**AIM OF THE TASK**
Change "magnifying glass" to "search" in the records, starting with the line that contains "Viewport: 2576px width, 1362px height." and going on through the line that contains "click(175, 173)". Give back only those lines, with nothing else altered.
==== EXTRACTED DATA ====
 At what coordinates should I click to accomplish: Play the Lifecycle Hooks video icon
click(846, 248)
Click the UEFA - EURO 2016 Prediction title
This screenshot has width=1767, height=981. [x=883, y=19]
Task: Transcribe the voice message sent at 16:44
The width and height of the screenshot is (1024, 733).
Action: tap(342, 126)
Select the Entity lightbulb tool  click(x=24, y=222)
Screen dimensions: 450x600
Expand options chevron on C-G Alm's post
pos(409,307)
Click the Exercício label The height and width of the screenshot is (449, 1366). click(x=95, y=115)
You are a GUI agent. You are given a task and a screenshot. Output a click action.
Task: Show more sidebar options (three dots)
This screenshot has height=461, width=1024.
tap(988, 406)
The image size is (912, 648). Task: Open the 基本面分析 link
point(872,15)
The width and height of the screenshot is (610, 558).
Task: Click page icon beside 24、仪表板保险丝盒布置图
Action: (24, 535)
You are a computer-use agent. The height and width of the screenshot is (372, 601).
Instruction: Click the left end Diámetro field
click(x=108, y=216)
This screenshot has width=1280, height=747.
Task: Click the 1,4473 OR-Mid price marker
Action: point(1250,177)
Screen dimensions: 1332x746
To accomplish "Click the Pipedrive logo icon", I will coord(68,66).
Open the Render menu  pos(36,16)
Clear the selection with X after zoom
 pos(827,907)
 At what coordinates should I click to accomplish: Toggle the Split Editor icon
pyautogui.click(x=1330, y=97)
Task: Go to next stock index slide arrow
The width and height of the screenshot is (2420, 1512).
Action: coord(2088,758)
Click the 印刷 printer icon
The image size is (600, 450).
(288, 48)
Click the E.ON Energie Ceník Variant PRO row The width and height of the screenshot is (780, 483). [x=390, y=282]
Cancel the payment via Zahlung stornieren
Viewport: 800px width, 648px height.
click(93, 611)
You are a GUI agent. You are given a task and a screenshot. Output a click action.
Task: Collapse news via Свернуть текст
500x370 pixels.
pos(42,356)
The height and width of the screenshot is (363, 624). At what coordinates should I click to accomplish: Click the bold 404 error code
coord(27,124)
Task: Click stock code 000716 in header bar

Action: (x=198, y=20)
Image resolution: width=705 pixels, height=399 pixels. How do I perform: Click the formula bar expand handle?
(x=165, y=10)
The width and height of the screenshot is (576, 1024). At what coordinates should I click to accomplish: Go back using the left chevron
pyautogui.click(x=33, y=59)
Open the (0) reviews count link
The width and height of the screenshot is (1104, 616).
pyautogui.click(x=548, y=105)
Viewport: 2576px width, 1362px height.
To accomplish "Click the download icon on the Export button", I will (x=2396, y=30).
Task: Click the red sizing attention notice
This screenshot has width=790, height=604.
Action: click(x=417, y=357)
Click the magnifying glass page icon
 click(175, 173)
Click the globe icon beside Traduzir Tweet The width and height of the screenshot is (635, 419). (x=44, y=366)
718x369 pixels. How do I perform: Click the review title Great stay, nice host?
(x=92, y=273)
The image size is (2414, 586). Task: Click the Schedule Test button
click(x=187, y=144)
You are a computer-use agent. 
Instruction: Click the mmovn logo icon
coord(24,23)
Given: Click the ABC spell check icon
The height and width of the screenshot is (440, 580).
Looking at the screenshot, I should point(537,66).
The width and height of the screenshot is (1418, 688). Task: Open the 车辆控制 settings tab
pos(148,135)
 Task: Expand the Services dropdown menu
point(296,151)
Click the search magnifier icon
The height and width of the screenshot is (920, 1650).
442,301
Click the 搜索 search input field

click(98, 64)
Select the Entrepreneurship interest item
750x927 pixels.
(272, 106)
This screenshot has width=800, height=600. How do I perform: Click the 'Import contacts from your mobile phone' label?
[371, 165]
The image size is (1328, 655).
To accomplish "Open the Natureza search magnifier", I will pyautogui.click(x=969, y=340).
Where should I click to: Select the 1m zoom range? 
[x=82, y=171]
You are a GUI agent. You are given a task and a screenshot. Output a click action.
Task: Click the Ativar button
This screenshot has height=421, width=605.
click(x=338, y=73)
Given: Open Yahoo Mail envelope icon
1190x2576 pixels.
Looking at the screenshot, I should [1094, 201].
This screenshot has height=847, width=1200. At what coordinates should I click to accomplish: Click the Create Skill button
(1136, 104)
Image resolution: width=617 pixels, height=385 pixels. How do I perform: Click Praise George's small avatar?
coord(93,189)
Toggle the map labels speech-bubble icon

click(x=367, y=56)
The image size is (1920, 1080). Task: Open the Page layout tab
====
**SOLUTION FOR THIS EXERCISE**
Viewport: 2576px width, 1362px height.
To accomplish "Click the download icon on the Export button", I will (x=2396, y=30).
Task: Click the red sizing attention notice
This screenshot has width=790, height=604.
Action: click(x=417, y=357)
Click the search page icon
 click(175, 173)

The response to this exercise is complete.